設定課題 A:
下の本文から、「中畑 俺の立場っていうのもあ」で始まり「篠塚 今考えてみると、一本足はあまり似合わないかもですよね。」で終わる部分をそのまま引用してください。
________________________________________
中畑 いや、あれほど順調に伸びた選手もいないんじゃないですか。スランプらしいスランプがなく、毎年数字を伸ばしていきましたから。
篠塚 入団間もない頃のゴジとは接する機会がなかったので、技術面など詳しくはわかりませんが、確かに数字は順調に伸ばしていきましたよね。
中畑 当初のゴジは"一本足打法"だったんだけど、"すり足打法"に変えさせたいと考えたミスター(長嶋茂雄氏)が張本勲さんを呼んだ時があったんだ。確か、ゴジが2年目のシーズンを迎える前のキャンプだったと思う。でも、ゴジは1年目にホームランを11本打っていて、ある程度の手ごたえをつかんでいたんだよ。
スランプで悩んでいる時はそういうアドバイスに聞く耳を持つことがあっても、「プロでやれる」と前向きになっている時だったし、張本さんもそのことがわかるから悩んでいたわけ(笑)。ミスターは、ゴジにすり足打法をやらせたら成功する、という信念を持っていたから張本さんを呼んだわけだけど、タイミングが最悪だった。ミスターが急に呼ぶもんだから(笑)。
篠塚 当時コーチだった中畑さんは、ゴジと張本さんの狭間で大変だったんじゃないですか?
中畑 俺の立場っていうのもあるじゃない。ゴジには「やめてくださいよ」って言われるしさ。ただ、ゴジにはすり足打法が合うと自分も思っていたし、伝えることは伝えたんだ。「すり足で打つタイミングを、自分の引き出しに加えてみてはどうか。自分が苦しい時に役立つはずだし、決してマイナスにはならないと思う」と言ったりしてね。
それで張本さんが直々に、ゴジにすり足打法を教えたんだけど、やっぱり教え方がいいんだよね。それを聞いて頭の片隅に残ったんじゃないかな。翌年はまだ一本足打法に近かったけど、翌々年くらいには完全にすり足打法になっていたから。でも、あのすり足がなかったら、ゴジの成長はなかったよな。
篠塚 今考えてみると、一本足はあまり似合わないかもですよね。
中畑 ギクシャクしていて流れがないんだよ。すり足にしてからはゆったりと間を作ることができて、バットがスっと出てくる。ボールを呼び込む時の形、トップの形、打ち出す形と、すべてがスムーズになったんだよね。日本で最後のシーズンにホームラン50本打ったけど、あの時の逆方向への打ち方なんか最高だったよね(※)。
※2002年10月10日、東京ドームで行なわれたシーズン最終戦(ヤクルト戦)。8回裏に迎えた日本での最終打席で、五十嵐亮太からレフトスタンドに第50号のホームランを放った。
篠塚 力感がなくてスタンド中段まで運んでしまいますからね。50本打つバッターはやっぱり違うなと。それと、とにかく野球が好きでしたし、練習が好きでしたよね。
――早い段階ですり足打法に変えたことが、その後のメジャーでも生かされていたように思います。
中畑 イチローのケースもそうじゃないですか。足を上げる振り子打法でしたが、メジャーの速くて動く球に対応するために、すり足に近いようなタイミングのとり方になっていきました。大谷翔平もそうですよね。一様に、その形が理想形なんだということに気づくわけです。でも、日本人は体が小さくて非力だから、どうしても「足を上げて強く振ることでカバーしたい」という気持ちになりがちです。
________________________________________
設定課題 B:
下の記録のうち、「Task: Click the VEC mode button」を含む行から始まり「[x=35, y=106]」を含む行で終わる部分を、両端の行も含めてそのまま書き出してください。

提示された記録:
________________________________________
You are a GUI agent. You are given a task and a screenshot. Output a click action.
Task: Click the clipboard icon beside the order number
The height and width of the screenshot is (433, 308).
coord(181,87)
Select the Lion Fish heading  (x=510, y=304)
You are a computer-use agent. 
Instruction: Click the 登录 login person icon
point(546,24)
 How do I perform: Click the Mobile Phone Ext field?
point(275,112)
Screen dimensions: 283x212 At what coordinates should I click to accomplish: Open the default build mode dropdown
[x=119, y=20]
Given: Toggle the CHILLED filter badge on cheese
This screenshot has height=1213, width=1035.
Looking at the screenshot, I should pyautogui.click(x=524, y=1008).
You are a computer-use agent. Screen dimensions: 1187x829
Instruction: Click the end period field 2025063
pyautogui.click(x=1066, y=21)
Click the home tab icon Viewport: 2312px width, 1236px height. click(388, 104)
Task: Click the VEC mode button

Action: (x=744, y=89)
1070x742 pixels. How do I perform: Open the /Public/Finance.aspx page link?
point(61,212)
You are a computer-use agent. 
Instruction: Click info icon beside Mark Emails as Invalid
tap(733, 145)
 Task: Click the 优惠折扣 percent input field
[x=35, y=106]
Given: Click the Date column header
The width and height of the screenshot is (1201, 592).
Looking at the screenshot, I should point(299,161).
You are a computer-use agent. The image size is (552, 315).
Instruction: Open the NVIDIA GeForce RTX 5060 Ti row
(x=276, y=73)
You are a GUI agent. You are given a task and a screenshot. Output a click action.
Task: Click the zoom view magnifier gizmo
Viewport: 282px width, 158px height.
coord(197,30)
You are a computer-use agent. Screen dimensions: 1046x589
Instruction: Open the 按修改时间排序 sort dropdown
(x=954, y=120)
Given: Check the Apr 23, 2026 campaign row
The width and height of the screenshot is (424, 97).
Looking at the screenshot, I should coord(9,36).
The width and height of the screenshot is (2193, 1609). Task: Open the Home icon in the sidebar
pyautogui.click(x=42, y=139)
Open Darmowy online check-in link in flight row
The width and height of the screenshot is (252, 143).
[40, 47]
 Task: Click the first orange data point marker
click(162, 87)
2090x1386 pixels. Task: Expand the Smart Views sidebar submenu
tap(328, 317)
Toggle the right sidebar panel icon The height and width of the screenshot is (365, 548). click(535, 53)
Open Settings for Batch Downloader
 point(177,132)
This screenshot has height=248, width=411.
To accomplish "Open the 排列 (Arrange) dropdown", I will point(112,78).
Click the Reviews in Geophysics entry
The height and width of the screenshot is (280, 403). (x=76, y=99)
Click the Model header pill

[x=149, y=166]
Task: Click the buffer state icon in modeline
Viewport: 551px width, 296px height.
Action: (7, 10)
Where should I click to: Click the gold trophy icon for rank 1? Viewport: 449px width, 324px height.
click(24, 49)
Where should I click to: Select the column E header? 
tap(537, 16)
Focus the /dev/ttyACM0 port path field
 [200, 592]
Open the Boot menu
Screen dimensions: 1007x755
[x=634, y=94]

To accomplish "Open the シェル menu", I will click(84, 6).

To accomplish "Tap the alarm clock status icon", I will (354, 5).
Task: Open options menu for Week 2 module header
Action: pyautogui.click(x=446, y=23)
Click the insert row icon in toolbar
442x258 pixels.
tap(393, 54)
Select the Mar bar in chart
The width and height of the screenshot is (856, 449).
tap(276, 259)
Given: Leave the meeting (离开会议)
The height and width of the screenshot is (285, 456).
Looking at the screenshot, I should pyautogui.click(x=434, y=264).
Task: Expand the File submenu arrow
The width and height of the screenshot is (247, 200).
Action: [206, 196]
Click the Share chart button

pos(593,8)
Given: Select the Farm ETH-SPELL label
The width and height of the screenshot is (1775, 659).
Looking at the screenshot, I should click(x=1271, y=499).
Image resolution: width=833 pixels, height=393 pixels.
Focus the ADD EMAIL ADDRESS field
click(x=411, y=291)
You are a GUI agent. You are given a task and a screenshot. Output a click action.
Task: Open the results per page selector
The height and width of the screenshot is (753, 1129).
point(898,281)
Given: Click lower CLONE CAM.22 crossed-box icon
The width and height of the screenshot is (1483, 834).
________________________________________
記述回答 A:
中畑 俺の立場っていうのもあるじゃない。ゴジには「やめてくださいよ」って言われるしさ。ただ、ゴジにはすり足打法が合うと自分も思っていたし、伝えることは伝えたんだ。「すり足で打つタイミングを、自分の引き出しに加えてみてはどうか。自分が苦しい時に役立つはずだし、決してマイナスにはならないと思う」と言ったりしてね。
それで張本さんが直々に、ゴジにすり足打法を教えたんだけど、やっぱり教え方がいいんだよね。それを聞いて頭の片隅に残ったんじゃないかな。翌年はまだ一本足打法に近かったけど、翌々年くらいには完全にすり足打法になっていたから。でも、あのすり足がなかったら、ゴジの成長はなかったよな。
篠塚 今考えてみると、一本足はあまり似合わないかもですよね。

記述回答 B:
Task: Click the VEC mode button

Action: (x=744, y=89)
1070x742 pixels. How do I perform: Open the /Public/Finance.aspx page link?
point(61,212)
You are a computer-use agent. 
Instruction: Click info icon beside Mark Emails as Invalid
tap(733, 145)
 Task: Click the 优惠折扣 percent input field
[x=35, y=106]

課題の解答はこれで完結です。